## GIVEN TEXT
>> start

America's New War: Tracking the Terrorists

Aired September 21, 2001 - 20:30   ET

THIS IS A RUSH TRANSCRIPT. THIS COPY MAY NOT BE IN ITS FINAL FORM AND MAY BE UPDATED.


THIS IS A RUSH TRANSCRIPT. THIS COPY MAY NOT BE IN ITS FINAL FORM AND MAY BE UPDATED.
ANNOUNCER: THE POINT: "Tracking the Terrorists."

(BEGIN VIDEO CLIP)

JOHN ASHCROFT, U.S. ATTORNEY GENERAL: The director of the FBI has launched the largest investigation in the history of the United States, probably in the history of the world.

(END VIDEO CLIP)

ANNOUNCER: They're sifting through thousands of tips and seeking scores of people. Tonight, where we stand at the end of another long week.

Plus, stealing names to hide to real faces. The other victims of identity theft.

(BEGIN VIDEO CLIP)

ROBERT MUELLER, DIRECTOR, FBI: We have several hijackers whose identities were those of the names on the manifest. We have several others that are still in question.

(END VIDEO CLIP)

ANNOUNCER: And following bin Laden's money: the many paths where terrorists' dollars can flow, and hide.

THE POINT: "Tracking the Terrorists." Now from Washington, Greta Van Susteren.

GRETA VAN SUSTEREN, HOST: The investigators are going all-out and they're getting tons of help from people like you. The FBI has received 134,000 tips and potential leads. Agents say some have been productive and are helping them pursue associates of the hijackers. At least 230 people are being sought for questioning. Today, FBI agents detained 25 people on potential immigration violations. Six search warrants, four federal and two state, were executed in the northern Kentucky area.

No doubt about it, this investigation is "big."

(BEGIN VIDEO CLIP) ASHCROFT: The director of the FBI, Bob Mueller, who is with us here today, has launched the largest investigation in the history of the United States, probably in the history of the world, to develop an understanding of how this act of war and terror was carried out, and to identify the network of individuals responsible for it so the United States can respond to those individuals.

(END VIDEO CLIP)

VAN SUSTEREN: Investigators want to get their cross-hairs on Osama bin Laden's terrorist organization, Al Qaeda.

CNN national correspondent Mike Boettcher joins me from Atlanta with the latest -- Mike.

>> end

Item-finding records
>> start

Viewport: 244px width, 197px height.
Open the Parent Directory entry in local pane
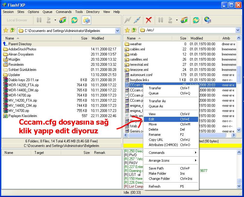coord(20,44)
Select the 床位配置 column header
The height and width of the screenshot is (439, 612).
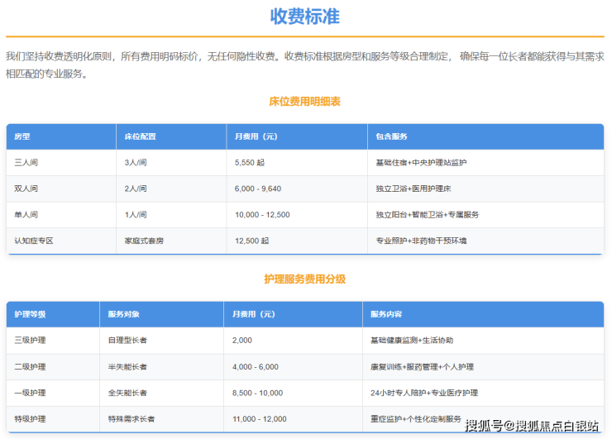tap(140, 136)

>> end

## TASK SET
1/ Translate this sentence from the transcript on tracking the terrorists into Spanish: "At least 230 people are being sought for questioning."
2/ Pick up the transcript on tracking the terrorists after its last line and continue it.
The records have no connection to the text.

## THE RESPONSES
1/ Al menos 230 personas están siendo buscadas para ser interrogadas.

2/
MIKE BOETTCHER, CNN CORRESPONDENT: Well, Greta, Al Qaeda, the organization, has been repeated over and over and over again the name. Even though the name is familiar now, we really don't know how it works. It doesn't have a capital, it's not its own nation with borders. So tonight, we will begin the process of trying to explain exactly what Al Qaeda is.

For example, using terrorism experts, intelligence analysts, and also other people very familiar with the operation, we will for the first time try to diagram Al Qaeda.

Al Qaeda operates more as a corporate holding company, except its business is terror and war. Osama bin Laden is its chairman, the emir-general. Below bin Laden is Al Qaeda's governing council, known as the Majlis al Shura, which is composed of 20 to 30 members. The two top members of the Majlis al Shura are, according to intelligence sources, Ayman Zawahiri, bin Laden's likely successor, and Mohammed Atef.

Zawahiri is Egypt's most wanted man, accused of leading an Egyptian terror group known as Al Jihad. Atef is a military commander.

Below the governing Al Shura, Al Qaeda divides into four departments: religious, which issues bin Laden's fatwahs, or religious edicts. For example, calling for holy wars. Department two is media, which puts out a weekly newspaper called "Newscast" and promotional videotapes. The next department is finance. The fourth, military, now which along with the media committee -- and we'll show it to you here -- which along with the media committee, according to sources, bypasses the governing Majlis al Shura and receives direct communication with bin Laden.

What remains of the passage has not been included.